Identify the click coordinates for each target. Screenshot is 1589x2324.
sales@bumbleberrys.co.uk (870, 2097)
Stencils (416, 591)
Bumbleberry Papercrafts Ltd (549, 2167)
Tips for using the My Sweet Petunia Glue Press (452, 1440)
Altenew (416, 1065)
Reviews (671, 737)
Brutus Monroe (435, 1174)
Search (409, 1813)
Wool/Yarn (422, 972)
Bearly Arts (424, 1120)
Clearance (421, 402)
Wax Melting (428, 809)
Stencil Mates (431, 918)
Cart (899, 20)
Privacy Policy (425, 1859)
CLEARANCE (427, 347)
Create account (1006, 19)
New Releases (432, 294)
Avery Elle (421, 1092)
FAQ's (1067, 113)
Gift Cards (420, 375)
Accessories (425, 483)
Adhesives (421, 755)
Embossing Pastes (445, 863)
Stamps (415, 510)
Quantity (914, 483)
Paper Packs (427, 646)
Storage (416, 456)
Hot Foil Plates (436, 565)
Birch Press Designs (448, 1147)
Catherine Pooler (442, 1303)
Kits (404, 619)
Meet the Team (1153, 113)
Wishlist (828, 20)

* Problem requirements
Look above for the line containing "Storage (416, 456)". Return it and each line after it exactly, through the last line, and nothing more.

* Output of the task
Storage (416, 456)
Hot Foil Plates (436, 565)
Birch Press Designs (448, 1147)
Catherine Pooler (442, 1303)
Kits (404, 619)
Meet the Team (1153, 113)
Wishlist (828, 20)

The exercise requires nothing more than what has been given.